- [WRITTEN TASK]:
Please revise the rows below, changing "How do I perform" to "How can I complete" and leaving everything else the same.

- [GIVEN DATA]:
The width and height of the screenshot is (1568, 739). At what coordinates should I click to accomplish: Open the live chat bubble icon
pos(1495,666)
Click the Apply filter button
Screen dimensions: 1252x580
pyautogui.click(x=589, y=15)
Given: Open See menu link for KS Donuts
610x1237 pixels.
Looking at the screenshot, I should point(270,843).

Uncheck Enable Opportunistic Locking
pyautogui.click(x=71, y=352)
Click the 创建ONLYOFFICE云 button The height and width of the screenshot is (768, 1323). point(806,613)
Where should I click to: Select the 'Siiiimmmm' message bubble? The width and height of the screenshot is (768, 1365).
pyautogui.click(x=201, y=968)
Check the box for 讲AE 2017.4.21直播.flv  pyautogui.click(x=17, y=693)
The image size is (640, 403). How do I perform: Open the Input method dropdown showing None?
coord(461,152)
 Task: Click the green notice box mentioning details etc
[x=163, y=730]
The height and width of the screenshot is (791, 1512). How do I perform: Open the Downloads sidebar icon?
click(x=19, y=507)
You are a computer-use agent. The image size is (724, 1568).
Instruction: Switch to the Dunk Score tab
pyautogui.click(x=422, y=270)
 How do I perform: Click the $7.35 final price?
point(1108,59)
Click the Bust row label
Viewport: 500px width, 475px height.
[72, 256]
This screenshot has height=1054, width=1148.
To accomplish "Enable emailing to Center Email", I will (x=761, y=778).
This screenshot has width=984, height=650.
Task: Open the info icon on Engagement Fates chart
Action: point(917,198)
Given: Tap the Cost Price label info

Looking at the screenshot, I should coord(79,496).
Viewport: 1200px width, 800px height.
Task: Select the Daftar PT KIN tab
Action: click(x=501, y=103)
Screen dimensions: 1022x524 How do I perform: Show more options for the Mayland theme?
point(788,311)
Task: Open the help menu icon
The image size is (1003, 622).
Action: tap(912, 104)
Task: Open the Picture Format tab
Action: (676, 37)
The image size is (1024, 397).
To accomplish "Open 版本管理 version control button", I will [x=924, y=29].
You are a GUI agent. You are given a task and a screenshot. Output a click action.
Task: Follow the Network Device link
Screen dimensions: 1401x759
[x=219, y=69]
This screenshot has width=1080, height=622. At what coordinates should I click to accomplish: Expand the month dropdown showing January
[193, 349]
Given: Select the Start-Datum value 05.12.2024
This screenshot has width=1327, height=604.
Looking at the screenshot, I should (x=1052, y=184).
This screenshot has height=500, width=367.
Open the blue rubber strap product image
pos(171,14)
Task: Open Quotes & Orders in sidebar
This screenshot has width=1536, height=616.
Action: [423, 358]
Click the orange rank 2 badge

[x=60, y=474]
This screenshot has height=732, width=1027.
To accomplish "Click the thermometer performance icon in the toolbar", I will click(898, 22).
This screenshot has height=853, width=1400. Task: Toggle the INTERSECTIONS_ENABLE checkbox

- [TASK ANSWER]:
The width and height of the screenshot is (1568, 739). At what coordinates should I click to accomplish: Open the live chat bubble icon
pos(1495,666)
Click the Apply filter button
Screen dimensions: 1252x580
pyautogui.click(x=589, y=15)
Given: Open See menu link for KS Donuts
610x1237 pixels.
Looking at the screenshot, I should point(270,843).

Uncheck Enable Opportunistic Locking
pyautogui.click(x=71, y=352)
Click the 创建ONLYOFFICE云 button The height and width of the screenshot is (768, 1323). point(806,613)
Where should I click to: Select the 'Siiiimmmm' message bubble? The width and height of the screenshot is (768, 1365).
pyautogui.click(x=201, y=968)
Check the box for 讲AE 2017.4.21直播.flv  pyautogui.click(x=17, y=693)
The image size is (640, 403). How can I complete: Open the Input method dropdown showing None?
coord(461,152)
 Task: Click the green notice box mentioning details etc
[x=163, y=730]
The height and width of the screenshot is (791, 1512). How can I complete: Open the Downloads sidebar icon?
click(x=19, y=507)
You are a computer-use agent. The image size is (724, 1568).
Instruction: Switch to the Dunk Score tab
pyautogui.click(x=422, y=270)
 How can I complete: Click the $7.35 final price?
point(1108,59)
Click the Bust row label
Viewport: 500px width, 475px height.
[72, 256]
This screenshot has height=1054, width=1148.
To accomplish "Enable emailing to Center Email", I will (x=761, y=778).
This screenshot has width=984, height=650.
Task: Open the info icon on Engagement Fates chart
Action: point(917,198)
Given: Tap the Cost Price label info

Looking at the screenshot, I should coord(79,496).
Viewport: 1200px width, 800px height.
Task: Select the Daftar PT KIN tab
Action: click(x=501, y=103)
Screen dimensions: 1022x524 How can I complete: Show more options for the Mayland theme?
point(788,311)
Task: Open the help menu icon
The image size is (1003, 622).
Action: tap(912, 104)
Task: Open the Picture Format tab
Action: (676, 37)
The image size is (1024, 397).
To accomplish "Open 版本管理 version control button", I will [x=924, y=29].
You are a GUI agent. You are given a task and a screenshot. Output a click action.
Task: Follow the Network Device link
Screen dimensions: 1401x759
[x=219, y=69]
This screenshot has width=1080, height=622. At what coordinates should I click to accomplish: Expand the month dropdown showing January
[193, 349]
Given: Select the Start-Datum value 05.12.2024
This screenshot has width=1327, height=604.
Looking at the screenshot, I should (x=1052, y=184).
This screenshot has height=500, width=367.
Open the blue rubber strap product image
pos(171,14)
Task: Open Quotes & Orders in sidebar
This screenshot has width=1536, height=616.
Action: [423, 358]
Click the orange rank 2 badge

[x=60, y=474]
This screenshot has height=732, width=1027.
To accomplish "Click the thermometer performance icon in the toolbar", I will click(898, 22).
This screenshot has height=853, width=1400. Task: Toggle the INTERSECTIONS_ENABLE checkbox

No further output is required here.